Emily Post, a cultural icon and a household name for countless Americans, remains known today for her timeless advice on entertaining, weddings and all things etiquette. Yet many of her readers are unaware of the remarkable events that contribute to her own life story. We at The Emily Post Institute believe that the factual accounts and inherited tales of Emily Post as a person should not be forgotten. Our Historical Emily Post series will attempt to present brief windows into the lesser-known life and work of Emily Post in her contemporary moment.
cover of 'The Flight of a Moth' by Emily Post 1904, with stylized art deco line drawing of moth wing wrapping arround the title

“Domestic details bore me.”

These words come from the hand of a woman whose later work was to serve as the go-to guide for proper households all across the country. Perfecting and teaching the art of throwing parties in the home, how to set a table, manners for parents and their children: the topics of her books and advice columns suggest that Emily Post was in fact fascinated with “domestic details.” Granted, this seemingly contradictory statement comes from Emily’s first work of fiction, a romantic novel of letters titled The Flight of a Moth that she published in 1904. Nevertheless, the protagonist of this book demonstrates striking parallels to Emily’s actual life at the time of its creation.From its pages, we can gather clues about Emily’s views on life in the home: despising not, perhaps, the domesticity of dinner parties and well-behaved children, but rather the great difficulty of living within the constraints of a marriage that smothered both Emily and her fictional heroine.

Married before reaching the age of 20, the young woman is a curious artist whose creative talents and interests abruptly halt under the discouragement of her authoritative husband. Such characteristics could easily describe either Grace, Emily’s main character in The Flight of a Moth, or Emily herself. Whereas Grace exalts in her freedom as a newly-widowed 25-year-old, however, Emily at this time was still stuck in a failing marriage to Edwin Post. Perhaps Grace’s over-exuberance at the recent death of her husband offered a vehicle for Emily to vent the frustration she could not openly express. Grace’s first lines of the story present a woman on the threshold of escape from the “conventionalities” that she criticizes throughout the story:

“It really sounds too good to be true, doesn’t it? To think that I, who have scarcely been allowed to breathe, except the regulation so many times a minute – I who have been completely suppressed all my life – am now as free as air to do exactly as I please!”

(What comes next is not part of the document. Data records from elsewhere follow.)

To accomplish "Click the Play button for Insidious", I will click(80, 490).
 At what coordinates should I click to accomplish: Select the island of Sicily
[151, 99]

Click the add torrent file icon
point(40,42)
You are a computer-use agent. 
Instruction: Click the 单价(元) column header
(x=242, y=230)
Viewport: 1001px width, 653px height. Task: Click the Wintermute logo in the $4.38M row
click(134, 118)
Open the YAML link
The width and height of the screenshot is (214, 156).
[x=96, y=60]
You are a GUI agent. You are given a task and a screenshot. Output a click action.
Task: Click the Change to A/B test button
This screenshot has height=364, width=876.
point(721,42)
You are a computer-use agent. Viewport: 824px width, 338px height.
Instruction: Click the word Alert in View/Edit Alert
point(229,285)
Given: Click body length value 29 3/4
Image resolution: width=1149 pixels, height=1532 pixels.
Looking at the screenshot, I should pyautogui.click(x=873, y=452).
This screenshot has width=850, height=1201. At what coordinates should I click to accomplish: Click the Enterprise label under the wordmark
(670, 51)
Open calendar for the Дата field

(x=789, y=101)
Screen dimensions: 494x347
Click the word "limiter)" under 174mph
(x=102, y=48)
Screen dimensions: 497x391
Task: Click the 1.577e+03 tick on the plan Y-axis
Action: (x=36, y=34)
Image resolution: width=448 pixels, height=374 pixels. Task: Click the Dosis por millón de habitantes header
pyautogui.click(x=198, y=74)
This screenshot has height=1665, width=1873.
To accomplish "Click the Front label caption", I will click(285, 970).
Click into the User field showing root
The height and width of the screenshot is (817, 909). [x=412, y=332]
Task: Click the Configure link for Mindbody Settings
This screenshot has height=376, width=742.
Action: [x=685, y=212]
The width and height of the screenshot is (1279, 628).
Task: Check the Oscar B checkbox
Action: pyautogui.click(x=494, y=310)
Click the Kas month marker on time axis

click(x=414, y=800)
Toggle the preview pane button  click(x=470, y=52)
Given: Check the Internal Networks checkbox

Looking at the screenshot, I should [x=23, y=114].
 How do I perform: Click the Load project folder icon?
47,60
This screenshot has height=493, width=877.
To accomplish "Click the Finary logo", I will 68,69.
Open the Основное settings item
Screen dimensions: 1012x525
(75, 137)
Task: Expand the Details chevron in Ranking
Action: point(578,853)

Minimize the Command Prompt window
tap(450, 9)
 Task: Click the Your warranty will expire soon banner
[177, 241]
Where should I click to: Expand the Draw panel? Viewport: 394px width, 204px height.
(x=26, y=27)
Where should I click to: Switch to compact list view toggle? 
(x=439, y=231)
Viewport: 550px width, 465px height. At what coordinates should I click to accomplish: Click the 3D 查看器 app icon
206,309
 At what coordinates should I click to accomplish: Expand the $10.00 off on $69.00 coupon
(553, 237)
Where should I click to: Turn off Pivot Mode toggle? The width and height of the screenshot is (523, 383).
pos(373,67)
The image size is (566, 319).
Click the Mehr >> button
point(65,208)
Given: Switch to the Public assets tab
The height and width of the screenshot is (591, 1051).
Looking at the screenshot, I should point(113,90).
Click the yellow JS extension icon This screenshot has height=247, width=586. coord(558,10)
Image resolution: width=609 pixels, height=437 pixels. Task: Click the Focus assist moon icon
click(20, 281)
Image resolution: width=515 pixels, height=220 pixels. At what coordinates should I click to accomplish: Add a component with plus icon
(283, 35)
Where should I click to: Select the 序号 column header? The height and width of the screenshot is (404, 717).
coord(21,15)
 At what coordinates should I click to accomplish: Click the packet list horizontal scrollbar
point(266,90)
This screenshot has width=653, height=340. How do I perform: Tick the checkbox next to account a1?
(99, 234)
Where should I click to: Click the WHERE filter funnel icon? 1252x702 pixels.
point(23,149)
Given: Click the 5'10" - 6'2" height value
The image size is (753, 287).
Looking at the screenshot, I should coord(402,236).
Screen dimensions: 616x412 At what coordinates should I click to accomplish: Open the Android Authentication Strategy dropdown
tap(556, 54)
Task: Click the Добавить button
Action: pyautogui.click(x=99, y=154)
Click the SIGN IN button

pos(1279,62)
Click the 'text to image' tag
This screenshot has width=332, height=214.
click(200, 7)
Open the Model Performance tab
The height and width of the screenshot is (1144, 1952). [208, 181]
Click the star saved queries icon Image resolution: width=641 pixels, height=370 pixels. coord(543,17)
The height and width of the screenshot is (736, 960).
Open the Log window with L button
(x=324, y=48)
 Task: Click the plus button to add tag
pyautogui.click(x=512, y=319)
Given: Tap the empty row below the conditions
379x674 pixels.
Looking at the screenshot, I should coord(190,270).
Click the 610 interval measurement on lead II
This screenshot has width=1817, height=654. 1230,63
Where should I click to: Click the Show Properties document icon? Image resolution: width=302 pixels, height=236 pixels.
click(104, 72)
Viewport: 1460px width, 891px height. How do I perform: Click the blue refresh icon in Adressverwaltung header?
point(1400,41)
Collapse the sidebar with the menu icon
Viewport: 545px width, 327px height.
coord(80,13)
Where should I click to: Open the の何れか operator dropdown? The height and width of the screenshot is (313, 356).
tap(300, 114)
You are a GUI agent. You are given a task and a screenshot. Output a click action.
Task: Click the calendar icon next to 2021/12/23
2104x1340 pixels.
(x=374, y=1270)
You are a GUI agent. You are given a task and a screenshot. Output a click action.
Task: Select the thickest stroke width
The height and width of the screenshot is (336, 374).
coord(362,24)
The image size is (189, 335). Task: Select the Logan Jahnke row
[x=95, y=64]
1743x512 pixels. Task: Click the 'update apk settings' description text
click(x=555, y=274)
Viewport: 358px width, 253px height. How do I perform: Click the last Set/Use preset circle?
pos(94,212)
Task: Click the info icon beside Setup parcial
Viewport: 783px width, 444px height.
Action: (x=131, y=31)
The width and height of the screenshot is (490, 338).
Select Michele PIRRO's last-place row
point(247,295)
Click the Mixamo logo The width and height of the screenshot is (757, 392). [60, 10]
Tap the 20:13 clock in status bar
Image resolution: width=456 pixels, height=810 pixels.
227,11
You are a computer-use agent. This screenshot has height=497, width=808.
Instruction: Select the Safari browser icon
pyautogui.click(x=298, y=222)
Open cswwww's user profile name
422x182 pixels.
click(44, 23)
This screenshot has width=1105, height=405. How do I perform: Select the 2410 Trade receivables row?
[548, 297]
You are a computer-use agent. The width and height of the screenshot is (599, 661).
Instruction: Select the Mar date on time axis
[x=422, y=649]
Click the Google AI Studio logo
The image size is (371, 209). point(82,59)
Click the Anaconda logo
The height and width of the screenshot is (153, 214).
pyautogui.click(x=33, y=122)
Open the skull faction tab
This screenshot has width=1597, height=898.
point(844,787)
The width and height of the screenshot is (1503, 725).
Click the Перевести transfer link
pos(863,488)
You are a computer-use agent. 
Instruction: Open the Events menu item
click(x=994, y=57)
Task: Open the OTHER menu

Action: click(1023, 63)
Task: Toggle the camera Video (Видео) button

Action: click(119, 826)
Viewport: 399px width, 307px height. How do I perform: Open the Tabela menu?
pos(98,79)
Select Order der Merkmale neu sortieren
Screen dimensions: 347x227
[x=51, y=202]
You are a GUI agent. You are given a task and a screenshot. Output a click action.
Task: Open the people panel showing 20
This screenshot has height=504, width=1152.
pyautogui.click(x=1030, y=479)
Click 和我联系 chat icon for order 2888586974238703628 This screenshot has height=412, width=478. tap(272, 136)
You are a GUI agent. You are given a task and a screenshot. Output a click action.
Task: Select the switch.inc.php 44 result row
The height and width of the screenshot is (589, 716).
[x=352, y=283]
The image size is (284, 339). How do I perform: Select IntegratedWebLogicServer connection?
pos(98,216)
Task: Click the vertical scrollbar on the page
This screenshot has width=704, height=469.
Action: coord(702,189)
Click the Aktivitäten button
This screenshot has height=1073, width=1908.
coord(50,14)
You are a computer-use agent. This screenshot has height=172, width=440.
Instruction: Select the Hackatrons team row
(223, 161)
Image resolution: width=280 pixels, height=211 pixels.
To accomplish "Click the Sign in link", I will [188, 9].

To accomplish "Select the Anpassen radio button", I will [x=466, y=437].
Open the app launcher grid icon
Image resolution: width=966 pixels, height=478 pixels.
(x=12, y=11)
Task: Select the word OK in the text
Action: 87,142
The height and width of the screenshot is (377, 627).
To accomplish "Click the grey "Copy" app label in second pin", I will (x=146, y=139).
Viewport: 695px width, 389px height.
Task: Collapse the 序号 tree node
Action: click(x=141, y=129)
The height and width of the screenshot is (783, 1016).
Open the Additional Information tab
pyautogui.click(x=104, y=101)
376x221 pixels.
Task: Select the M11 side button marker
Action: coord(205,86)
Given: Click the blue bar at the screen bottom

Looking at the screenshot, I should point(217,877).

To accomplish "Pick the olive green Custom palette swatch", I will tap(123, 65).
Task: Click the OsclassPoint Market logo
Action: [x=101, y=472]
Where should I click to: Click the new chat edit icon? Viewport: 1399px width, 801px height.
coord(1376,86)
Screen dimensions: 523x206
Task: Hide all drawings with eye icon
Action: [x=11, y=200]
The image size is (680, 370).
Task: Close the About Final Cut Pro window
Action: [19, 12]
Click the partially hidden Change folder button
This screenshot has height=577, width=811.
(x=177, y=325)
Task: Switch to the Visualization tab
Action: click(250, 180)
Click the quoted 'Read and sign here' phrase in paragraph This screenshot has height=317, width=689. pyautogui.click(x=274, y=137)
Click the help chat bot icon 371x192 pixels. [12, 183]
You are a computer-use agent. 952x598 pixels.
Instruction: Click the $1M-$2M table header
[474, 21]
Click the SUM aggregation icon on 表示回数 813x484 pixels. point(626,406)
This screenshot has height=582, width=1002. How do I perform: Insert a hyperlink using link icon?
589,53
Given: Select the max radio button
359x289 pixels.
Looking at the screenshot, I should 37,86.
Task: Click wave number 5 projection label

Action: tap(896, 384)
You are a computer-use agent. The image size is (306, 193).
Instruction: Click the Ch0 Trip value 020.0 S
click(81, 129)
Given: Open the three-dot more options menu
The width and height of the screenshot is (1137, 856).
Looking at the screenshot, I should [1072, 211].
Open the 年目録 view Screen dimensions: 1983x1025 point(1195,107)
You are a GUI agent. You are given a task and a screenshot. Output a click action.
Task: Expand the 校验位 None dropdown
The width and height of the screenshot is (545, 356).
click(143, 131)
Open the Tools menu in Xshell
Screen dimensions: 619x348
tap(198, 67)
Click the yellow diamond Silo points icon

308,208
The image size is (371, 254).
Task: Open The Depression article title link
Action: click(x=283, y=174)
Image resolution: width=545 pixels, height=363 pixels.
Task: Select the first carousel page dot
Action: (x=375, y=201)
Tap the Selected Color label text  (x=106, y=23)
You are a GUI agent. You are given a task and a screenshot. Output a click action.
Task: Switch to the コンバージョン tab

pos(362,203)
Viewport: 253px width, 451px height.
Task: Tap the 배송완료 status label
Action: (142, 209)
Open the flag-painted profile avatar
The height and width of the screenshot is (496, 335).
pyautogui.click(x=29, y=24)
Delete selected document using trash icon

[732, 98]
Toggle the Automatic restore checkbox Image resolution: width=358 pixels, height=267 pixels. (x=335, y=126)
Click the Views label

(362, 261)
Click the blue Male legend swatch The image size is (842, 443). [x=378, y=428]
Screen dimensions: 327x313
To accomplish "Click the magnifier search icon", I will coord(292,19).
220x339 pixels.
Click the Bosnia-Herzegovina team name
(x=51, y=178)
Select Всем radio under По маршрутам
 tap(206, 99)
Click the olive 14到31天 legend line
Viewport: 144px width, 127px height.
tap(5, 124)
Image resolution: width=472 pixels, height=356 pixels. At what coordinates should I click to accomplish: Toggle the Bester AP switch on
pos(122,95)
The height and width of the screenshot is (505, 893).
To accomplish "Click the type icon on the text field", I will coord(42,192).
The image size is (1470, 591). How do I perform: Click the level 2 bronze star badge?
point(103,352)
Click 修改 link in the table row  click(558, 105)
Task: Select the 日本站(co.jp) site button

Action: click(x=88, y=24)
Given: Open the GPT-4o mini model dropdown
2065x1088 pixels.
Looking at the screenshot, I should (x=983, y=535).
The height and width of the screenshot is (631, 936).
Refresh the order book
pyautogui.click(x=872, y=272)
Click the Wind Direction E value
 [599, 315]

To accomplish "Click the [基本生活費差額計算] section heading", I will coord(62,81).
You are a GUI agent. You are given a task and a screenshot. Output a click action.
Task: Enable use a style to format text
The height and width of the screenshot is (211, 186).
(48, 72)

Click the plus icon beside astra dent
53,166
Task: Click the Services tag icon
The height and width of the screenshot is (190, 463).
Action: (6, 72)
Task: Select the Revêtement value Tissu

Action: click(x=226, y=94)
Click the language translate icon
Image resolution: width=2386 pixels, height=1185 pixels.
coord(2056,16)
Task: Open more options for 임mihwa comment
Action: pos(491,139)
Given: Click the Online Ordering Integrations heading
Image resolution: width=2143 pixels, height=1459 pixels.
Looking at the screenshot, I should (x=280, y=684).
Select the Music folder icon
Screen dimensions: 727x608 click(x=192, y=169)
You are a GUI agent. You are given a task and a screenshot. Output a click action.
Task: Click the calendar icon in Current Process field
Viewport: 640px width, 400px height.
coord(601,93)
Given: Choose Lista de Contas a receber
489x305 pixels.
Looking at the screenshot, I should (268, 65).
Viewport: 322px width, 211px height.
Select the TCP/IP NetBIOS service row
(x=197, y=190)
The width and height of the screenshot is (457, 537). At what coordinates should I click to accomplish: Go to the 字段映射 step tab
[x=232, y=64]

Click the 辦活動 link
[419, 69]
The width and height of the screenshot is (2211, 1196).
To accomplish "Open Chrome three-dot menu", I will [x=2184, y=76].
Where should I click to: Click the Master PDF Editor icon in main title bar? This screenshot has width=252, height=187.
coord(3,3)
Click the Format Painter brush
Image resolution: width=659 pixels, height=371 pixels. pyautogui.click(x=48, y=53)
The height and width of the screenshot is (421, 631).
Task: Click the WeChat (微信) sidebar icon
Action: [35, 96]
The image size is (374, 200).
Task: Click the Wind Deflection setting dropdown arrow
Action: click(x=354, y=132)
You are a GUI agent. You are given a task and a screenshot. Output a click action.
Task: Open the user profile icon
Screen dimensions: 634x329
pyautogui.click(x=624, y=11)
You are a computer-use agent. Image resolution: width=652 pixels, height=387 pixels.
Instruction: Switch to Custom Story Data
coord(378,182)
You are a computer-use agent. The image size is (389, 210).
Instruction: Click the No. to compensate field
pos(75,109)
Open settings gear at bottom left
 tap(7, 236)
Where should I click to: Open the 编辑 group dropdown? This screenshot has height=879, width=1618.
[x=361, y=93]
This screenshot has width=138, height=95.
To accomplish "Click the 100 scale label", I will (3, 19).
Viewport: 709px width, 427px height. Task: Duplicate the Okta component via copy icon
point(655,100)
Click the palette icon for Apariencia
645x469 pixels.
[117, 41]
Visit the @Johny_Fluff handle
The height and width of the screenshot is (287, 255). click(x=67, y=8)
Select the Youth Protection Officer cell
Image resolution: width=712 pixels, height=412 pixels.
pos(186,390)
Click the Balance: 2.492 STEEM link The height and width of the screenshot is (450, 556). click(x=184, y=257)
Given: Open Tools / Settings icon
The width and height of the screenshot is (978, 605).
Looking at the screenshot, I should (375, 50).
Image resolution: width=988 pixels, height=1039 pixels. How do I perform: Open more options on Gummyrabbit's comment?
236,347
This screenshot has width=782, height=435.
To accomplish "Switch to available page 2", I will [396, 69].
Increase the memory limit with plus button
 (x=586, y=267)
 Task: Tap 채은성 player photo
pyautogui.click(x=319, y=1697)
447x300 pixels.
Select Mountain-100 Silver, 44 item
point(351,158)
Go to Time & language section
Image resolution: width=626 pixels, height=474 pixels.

Scarcely acknowledging her husband’s passing, Grace instead celebrates her rebirth as a single woman by setting sail and exploring France and Germany on her own. She compares Paris to a big theatre, delighting in the fact that its great charm is that she is “not in the audience, but on the stage,” playing a principle role in the spectacle of the city and in the production of her own life. As a woman who stopped acting and performing music upon getting married, Emily surely dreamed of taking center stage once again as Grace does in her story. While writing this novel in 1904, Emily was still “in the audience” of her life. But she too would soon find herself on the brink of freedom. In 1905, after one of Edwin’s extramarital affairs became a form of public humiliation for Emily, she decided she had endured enough inequalities in her marriage. Shortly thereafter, she divorced Edwin, remaining unmarried for the rest of her life.

Emily was certainly remembered for the fierce independence that characterizes her fictional heroine, suggesting other similarities in their two stories of marriage and liberation from it. If Emily herself didn’t quite rebel against the futility of “domestic details,” she certainly would not stand for oppression and inequality in the home.